Dershowitz would later allege that he had been “ambushed” on the program. Truth be told, he did have a point: Was it fair that only one of us had read “his” book? I then proceeded to fully document his scholarly crimes and misdemeanors in my forthcoming book Beyond Chutzpah. When Dershowitz got wind of the book, he prodded California governor Arnold Schwarzenegger to block its publication.
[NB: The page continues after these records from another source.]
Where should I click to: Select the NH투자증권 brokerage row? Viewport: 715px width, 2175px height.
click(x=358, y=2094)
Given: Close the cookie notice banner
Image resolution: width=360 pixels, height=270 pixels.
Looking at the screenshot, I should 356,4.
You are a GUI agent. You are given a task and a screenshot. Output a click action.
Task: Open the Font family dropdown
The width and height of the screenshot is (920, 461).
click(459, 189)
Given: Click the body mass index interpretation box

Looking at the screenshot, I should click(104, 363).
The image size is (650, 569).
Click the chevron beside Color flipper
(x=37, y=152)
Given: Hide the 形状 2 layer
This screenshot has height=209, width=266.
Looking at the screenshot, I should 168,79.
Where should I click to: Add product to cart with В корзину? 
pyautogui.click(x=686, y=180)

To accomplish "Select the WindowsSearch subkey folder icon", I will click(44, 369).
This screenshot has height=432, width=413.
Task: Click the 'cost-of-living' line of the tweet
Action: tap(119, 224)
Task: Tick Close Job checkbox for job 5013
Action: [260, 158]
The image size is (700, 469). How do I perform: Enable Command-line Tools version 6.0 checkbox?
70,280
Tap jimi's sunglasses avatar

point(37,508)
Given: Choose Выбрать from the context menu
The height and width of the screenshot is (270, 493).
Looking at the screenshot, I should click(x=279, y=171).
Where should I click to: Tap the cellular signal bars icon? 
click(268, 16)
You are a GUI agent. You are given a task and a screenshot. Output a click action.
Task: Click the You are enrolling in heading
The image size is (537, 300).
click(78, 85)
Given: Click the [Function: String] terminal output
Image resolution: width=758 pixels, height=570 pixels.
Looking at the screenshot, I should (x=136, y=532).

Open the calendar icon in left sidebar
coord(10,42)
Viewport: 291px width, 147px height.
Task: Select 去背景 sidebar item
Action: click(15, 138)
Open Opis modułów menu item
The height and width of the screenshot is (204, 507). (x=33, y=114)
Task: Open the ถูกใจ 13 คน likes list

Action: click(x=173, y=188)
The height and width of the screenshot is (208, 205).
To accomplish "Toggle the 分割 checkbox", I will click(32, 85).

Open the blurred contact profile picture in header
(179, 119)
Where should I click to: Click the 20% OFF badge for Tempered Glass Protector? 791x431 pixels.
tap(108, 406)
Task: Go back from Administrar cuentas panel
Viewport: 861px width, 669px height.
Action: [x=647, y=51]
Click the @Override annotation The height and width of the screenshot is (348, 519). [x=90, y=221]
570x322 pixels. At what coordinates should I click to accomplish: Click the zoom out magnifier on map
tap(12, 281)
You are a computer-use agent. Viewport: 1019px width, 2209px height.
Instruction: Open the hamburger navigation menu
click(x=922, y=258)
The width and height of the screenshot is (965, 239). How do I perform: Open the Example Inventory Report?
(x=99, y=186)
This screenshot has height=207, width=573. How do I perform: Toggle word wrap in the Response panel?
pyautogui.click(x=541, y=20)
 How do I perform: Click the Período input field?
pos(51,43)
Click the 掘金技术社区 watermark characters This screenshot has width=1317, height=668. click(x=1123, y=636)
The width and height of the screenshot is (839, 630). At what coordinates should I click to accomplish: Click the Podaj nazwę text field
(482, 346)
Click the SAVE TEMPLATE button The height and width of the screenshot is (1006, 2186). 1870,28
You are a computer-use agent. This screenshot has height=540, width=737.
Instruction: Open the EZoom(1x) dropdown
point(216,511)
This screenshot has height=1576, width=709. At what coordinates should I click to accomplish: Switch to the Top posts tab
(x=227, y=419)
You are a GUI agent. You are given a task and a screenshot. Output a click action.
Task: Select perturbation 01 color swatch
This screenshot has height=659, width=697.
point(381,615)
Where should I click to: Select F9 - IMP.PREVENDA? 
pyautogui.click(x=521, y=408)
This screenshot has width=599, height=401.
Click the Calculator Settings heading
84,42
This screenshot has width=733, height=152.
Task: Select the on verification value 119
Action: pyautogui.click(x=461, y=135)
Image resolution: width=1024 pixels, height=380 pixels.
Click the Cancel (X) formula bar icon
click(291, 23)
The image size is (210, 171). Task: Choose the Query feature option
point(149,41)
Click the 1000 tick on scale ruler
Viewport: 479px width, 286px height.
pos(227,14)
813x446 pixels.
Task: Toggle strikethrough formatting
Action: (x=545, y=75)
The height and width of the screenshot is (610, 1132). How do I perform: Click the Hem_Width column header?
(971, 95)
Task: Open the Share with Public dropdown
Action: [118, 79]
But the governor refused to “exert influence in this case because of the clear, academic freedom issue it presents.” Dershowitz next threatened via his lawyer to bankrupt UC Press: “your appendix—if it is not removed before publication—is going to lead to painful surgery for the Press.” (The book’s appendix exposed Dershowitz’s plagiarism.)

 

It’s a matter of perplexity what possessed Dershowitz to dredge up this episode—so embarrassing to himself—after almost two decades and emblazon it on his book’s first page.  Was he driven mad by contrition as my heart beat louder and louder beneath his floor boards?  It’s a sweet imagining, but most improbable.  Not even the thumping hearts of all the dead in Flanders Field could awaken this squalid shyster’s conscience.  So what happened?  Dershowitz was the dream lawyer.  His mind stood exquisitely poised between two diametrically opposed mental states: he believed in all earnestness his nonstop lies but, simultaneously, he was always conscious that he was lying.  Thus he was able, on the one hand, to sincerely convince interlocutors in the courtroom of that which he had convinced himself—the defendant’s innocence—and, on the other hand, to lucidly plot the best defense fully cognizant that his client was guilty as sin.  (His one flaw was an irrepressible tic whenever he was called on his lies to his face.)   In the rotting decomposition of his dotage, the border between these two cerebral compartments has eroded.  As he searches his memory, he can no longer remember what was true and what wasn’t.  When he wrote the paragraph in question, it was probably an “honest” error: he forgot that he had made everything up.  On that same first page in his new book, Dershowitz invites the reader to judge whether, at age 83 and post-operative, he was “compos mentis,” and he promises to keep writing “as long as I have the … mental capacity to do so.”  Well, the verdict is now in: he should cease and desist from writing; indeed, he should have stopped 83 years ago.